YOUNGSTOWN, Ohio – Next July, Potential Development will graduate a record 15 students from its Youngstown high school.
The record will likely stand only one year because the need for its services increases every year, says Paul Garchar, CEO of the school for students with autism. “Enrollment has probably increased 10% to 15% each of the last three or four years.”
Currently, 98 students attend classes at the high school, up from 86 last year.
The increase means the school has a waiting list of about four students looking to attend classes there. “We try to do everything we can to avoid it,” Garchar says. “This is probably the first year that we’ve really maintained one for any amount of time.”
Garchar attributes the increasing demand to a few factors. The predominence of the elementary and high school buildings on Market Street has increased visibility, while word-of-mouth referrals from parents is also bringing in students. But the main cause is the rising incidence rate of children born on the autism spectrum.
Based on data from the CDC, the incidence rate was 1 in 150 in 2000. Today it’s one in 44.
“It’s crazy how significantly that number has dropped,” Garchar says.
Data show boys are diagnosed with autism four times more often than girls, with an incidence rate of one in 27 births in boys compared to one in 116 births in girls, according to the CDC.
Potential Development serves students mainly from Mahoning County, although more are enrolling from neighboring communities such as Trumbull and Columbiana counties, Garchar says.
Some families have even relocated from out-of-state to enroll a child in the school. “Last couple years we’ve had a family from New York and also a family from right outside New Orleans,” Garchar says. “There were no services where they lived so they moved the whole family here.”
Potential Development serves students on all levels of the autism spectrum.
After starting as a special-needs preschool, Potential Development began school-age programming in 2001 with classes for K-3 students. It expanded classes to students through grade 6, then grade 8, then bought a second building to serve high school students in 2013.
Katie Petridis, program coordinator at the high school, says its staff of 35 tailors the curriculum to the needs of each student. Every classroom has a teacher and an aide, with a limit of eight students per class.
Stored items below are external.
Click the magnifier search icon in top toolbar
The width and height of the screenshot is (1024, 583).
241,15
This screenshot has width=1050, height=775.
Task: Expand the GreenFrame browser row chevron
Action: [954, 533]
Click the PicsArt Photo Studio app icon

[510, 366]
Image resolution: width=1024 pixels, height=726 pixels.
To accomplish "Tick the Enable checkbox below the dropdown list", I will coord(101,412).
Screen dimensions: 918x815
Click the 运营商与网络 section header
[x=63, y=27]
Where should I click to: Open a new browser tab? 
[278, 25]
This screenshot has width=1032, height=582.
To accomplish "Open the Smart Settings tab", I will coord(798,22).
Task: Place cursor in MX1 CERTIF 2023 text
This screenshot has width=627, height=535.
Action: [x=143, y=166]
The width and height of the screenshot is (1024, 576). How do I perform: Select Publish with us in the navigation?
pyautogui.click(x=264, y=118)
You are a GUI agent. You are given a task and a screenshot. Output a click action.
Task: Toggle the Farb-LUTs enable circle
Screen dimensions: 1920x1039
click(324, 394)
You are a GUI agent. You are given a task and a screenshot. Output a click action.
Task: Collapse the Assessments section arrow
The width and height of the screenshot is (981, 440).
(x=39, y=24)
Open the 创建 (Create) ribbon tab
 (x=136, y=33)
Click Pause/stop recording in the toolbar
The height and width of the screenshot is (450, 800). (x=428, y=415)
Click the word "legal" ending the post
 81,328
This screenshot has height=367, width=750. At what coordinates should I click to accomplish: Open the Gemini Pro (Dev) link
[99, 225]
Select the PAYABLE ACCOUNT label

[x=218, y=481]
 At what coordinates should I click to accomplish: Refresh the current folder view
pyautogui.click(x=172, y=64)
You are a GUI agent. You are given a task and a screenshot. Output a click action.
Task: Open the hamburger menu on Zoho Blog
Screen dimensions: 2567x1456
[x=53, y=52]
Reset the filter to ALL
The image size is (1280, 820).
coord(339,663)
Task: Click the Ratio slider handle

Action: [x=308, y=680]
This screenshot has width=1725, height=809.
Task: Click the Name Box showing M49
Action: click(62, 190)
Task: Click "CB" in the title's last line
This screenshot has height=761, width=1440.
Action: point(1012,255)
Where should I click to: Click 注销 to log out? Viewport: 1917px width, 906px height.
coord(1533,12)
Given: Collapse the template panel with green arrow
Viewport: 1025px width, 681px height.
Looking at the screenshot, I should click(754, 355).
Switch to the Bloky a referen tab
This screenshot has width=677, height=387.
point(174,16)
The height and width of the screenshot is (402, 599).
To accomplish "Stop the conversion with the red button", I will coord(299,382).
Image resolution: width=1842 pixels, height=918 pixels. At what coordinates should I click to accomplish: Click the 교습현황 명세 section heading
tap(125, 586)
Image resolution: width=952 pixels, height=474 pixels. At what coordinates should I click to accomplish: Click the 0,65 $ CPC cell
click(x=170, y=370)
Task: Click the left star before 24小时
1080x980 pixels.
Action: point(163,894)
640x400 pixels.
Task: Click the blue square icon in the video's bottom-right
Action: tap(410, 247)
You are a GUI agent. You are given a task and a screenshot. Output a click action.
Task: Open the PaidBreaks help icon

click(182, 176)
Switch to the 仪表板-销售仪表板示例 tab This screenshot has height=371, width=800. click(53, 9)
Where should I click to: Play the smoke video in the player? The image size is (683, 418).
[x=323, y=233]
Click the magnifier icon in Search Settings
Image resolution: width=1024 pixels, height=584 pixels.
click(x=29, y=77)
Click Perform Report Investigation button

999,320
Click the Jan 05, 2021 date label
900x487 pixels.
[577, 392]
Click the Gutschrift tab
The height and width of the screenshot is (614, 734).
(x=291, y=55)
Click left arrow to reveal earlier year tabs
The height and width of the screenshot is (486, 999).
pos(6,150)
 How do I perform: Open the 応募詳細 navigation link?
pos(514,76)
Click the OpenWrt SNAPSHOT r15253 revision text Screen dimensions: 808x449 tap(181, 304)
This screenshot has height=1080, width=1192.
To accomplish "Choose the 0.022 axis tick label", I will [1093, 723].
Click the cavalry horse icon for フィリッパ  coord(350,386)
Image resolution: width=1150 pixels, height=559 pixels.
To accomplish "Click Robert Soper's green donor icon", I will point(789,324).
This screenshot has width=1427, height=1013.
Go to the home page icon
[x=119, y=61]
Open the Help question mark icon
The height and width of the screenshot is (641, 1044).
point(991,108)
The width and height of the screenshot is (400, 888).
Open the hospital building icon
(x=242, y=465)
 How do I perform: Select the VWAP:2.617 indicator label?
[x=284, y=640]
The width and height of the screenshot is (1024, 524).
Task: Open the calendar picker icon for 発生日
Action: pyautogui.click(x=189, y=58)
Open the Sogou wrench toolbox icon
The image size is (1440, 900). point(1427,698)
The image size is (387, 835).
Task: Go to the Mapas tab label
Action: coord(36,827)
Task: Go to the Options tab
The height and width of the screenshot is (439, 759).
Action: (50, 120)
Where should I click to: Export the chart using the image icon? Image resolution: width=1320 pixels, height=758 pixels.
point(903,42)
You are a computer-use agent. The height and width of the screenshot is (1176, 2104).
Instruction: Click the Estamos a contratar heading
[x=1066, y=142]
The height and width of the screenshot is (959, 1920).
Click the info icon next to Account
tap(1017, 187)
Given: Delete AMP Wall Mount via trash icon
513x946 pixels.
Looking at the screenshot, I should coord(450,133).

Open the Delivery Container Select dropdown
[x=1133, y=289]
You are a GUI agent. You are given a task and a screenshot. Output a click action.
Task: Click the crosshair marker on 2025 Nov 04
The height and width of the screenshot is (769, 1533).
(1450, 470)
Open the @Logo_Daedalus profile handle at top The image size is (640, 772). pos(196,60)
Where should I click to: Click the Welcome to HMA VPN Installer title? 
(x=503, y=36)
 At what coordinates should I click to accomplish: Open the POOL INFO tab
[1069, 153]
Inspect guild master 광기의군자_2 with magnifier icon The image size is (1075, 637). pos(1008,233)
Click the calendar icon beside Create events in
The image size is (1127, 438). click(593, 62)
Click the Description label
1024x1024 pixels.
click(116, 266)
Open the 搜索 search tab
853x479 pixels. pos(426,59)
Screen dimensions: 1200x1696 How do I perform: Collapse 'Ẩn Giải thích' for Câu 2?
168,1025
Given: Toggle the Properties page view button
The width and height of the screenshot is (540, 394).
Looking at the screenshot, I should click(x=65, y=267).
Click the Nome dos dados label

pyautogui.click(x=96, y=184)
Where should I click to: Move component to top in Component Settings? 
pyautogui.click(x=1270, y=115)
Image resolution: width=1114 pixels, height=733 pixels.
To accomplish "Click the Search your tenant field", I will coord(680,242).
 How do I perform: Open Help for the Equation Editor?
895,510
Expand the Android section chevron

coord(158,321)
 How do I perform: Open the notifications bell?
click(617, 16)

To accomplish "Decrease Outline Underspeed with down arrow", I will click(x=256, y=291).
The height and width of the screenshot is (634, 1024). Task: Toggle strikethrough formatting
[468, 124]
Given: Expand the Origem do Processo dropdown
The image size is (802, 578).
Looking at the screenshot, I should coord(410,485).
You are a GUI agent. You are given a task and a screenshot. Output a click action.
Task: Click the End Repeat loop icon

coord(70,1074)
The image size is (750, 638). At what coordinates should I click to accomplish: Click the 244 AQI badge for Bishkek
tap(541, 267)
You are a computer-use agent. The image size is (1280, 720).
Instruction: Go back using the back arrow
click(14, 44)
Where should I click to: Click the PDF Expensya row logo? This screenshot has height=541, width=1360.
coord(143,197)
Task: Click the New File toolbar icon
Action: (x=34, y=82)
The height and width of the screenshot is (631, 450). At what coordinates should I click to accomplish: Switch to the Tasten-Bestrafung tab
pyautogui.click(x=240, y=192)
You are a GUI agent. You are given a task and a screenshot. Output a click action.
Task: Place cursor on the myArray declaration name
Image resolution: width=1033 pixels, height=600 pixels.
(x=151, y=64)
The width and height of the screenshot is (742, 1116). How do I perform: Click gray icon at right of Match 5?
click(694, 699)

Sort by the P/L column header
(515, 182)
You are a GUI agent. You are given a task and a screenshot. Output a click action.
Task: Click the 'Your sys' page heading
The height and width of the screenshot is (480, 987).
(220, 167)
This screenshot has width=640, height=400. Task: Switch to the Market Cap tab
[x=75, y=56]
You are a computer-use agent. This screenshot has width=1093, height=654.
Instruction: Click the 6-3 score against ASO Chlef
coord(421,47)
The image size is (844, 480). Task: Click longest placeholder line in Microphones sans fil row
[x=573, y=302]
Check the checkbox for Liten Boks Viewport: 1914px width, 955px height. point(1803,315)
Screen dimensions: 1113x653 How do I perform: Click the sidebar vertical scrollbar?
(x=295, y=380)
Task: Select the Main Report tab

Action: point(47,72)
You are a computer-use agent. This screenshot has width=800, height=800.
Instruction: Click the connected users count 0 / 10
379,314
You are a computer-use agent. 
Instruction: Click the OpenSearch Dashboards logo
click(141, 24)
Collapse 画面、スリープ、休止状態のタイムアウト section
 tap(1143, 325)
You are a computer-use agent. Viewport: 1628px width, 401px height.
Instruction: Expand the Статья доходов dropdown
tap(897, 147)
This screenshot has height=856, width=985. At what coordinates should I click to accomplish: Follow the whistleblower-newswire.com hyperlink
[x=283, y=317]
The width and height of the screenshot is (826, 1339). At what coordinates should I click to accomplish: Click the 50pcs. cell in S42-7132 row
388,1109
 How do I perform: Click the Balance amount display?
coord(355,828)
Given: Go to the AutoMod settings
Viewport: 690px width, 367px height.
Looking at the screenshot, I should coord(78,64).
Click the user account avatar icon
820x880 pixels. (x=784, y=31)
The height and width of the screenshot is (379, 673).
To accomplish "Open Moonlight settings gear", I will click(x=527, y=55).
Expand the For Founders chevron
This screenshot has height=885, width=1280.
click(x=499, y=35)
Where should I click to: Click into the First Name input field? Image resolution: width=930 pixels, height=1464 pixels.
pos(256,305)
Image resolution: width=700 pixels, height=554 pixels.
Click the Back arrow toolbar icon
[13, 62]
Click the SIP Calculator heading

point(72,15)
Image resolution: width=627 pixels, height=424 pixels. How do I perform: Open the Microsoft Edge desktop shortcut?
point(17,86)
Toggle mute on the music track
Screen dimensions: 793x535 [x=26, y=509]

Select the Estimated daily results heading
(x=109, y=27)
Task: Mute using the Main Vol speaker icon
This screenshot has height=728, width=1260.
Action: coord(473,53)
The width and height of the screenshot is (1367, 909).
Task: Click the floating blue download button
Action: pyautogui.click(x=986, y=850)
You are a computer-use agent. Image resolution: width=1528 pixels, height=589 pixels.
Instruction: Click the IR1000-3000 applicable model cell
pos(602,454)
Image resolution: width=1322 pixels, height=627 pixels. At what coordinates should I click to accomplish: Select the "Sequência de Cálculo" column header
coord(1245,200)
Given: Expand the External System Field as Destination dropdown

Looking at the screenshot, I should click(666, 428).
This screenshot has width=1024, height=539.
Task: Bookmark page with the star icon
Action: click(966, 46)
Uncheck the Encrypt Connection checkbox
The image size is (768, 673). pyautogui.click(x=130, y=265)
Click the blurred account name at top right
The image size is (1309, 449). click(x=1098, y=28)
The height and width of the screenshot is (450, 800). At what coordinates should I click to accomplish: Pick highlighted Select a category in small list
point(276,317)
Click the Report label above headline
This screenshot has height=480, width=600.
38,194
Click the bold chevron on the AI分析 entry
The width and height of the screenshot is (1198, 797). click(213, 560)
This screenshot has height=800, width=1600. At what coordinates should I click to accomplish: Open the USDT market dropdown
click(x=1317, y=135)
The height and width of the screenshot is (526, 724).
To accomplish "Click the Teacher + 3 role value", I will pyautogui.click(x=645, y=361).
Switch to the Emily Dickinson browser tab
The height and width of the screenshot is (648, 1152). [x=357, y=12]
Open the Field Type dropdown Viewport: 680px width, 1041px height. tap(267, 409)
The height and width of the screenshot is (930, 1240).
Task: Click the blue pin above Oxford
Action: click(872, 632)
“When we get students from other districts or a typical school – maybe at that school they weren’t doing so well – but coming over here just the class size can help. It’s a lot calmer environment.”
Students at the higher end of the spectrum are enrolled in the Life Skills program, which follows Ohio’s extended learning standards. “Maybe the students aren’t as verbal as other students. They can’t communicate quite as well and they just need to focus on being more independent in daily life,” Petridis says.
Students learn skills such as counting money, reading and social skills. Classes inside the model apartment at Potential Development allow the students to learn independent living skills such as cooking and doing laundry.
The students also have access to the school’s workforce program, which helps them gain employment after they graduate.
Students on the lower end of the spectrum are enrolled in the academic track, which follows Ohio education standards. “So they’re getting the same kind of curriculum a typical school would teach,” Petridis says.
To help students make the transition from high school, Potential Development offers a pre-employment training program in partnership with Opportunities for Ohioans with Disabilities, a state agency.
Students get a caseworker with OOD and attend classes that teach job exploration and interview skills.
After graduation, the caseworker will help the student find gainful employment.
Also available to students is the workforce program, which takes students out into the community to expose them to job opportunities.
Garchar says one can find Potential Development’s 65 alumni employed throughout the area.
The elementary school is at maximum capacity and the high school has limited space for more classrooms, he says.
“We might get one more year out of these two buildings,” Garchar says. “We’re going to have to start now to seriously look for additional space.”
Pictured at top: Anna Marie Matti gives a lesson to students at Potential Development High School in Youngstown.